GRANDMOTHER’S SPRING.

“In my young days,” the grandmother said (Nodding her head,
Where cap and curls were as white as snow),
“In my young days, when we used to go
Rambling,
Scrambling;
Each little dirty hand in hand,
Like a chain of daisies, a comical band
Of neighbours’ children, seriously straying,
Really and truly going a-Maying,
My mother would bid us linger,
And lifting a slender, straight forefinger,
Would say—­
’Little Kings and Queens of the May,
Listen to me! 
If you want to be
Every one of you very good
In that beautiful, beautiful, beautiful wood,
Where the little birds’ heads get so turned with delight,
That some of them sing all night: 
Whatever you pluck,
Leave some for good luck;
Picked from the stalk, or pulled up by the root,
From overhead, or from underfoot,
Water-wonders of pond or brook;
Wherever you look,
And whatever you find—­
Leave something behind: 
Some for the Naiads,
Some for the Dryads,
And a bit for the Nixies, and the Pixies.’”

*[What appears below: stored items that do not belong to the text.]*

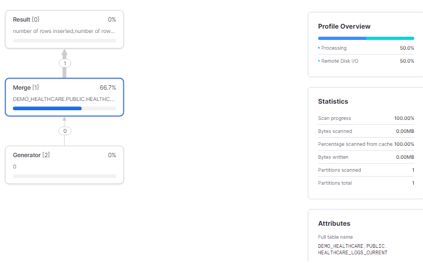This screenshot has height=263, width=423.
Task: Select the Generator [2] operator node
Action: [64, 165]
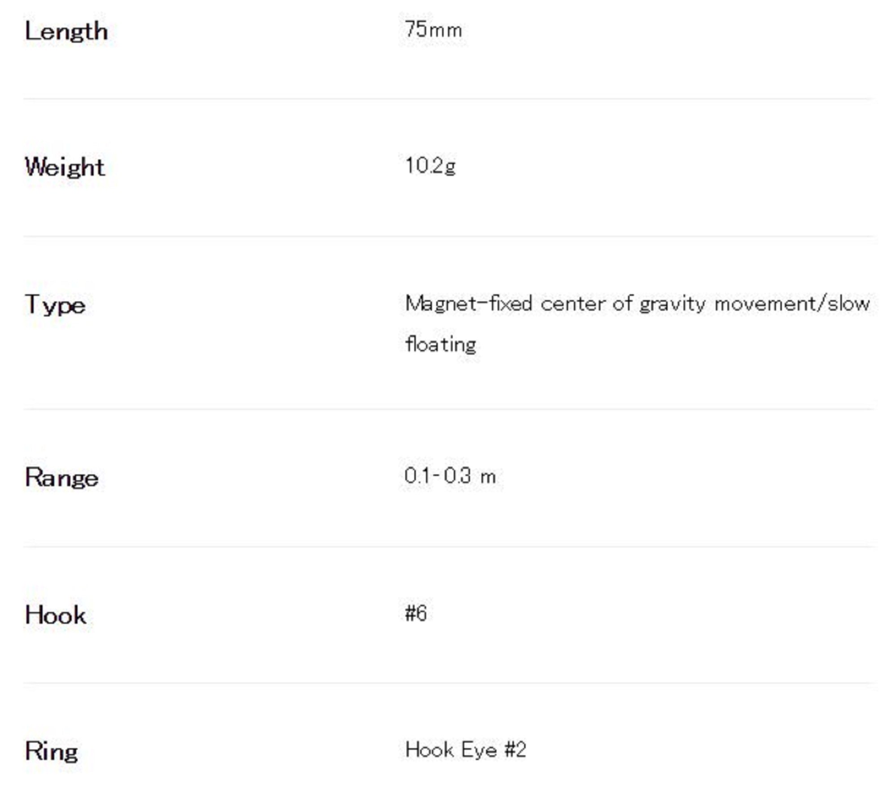Click the divider line below Length row
The image size is (896, 798).
pos(448,99)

    “After all these years,” the grandame said,
               Lifting her head,
    “I think I can hear my mother’s voice
               Above all other noise,
    Saying, ’Hearken, my child! 
    There is nothing more destructive and wild,
    No wild bull with his horns,
    No wild-briar with clutching thorns,
    No pig that routs in your garden-bed,
    No robber with ruthless tread,
               More reckless and rude,
    And wasteful of all things lovely and good,
    Than a child, with the face of a boy and the ways of a bear,
               Who doesn’t care;
    Or some little ignorant minx
               Who never thinks
    Now I never knew so stupid an elf,
    That he couldn’t think and care for himself. 
    Oh, little sisters and little brothers,
    Think for others, and care for others!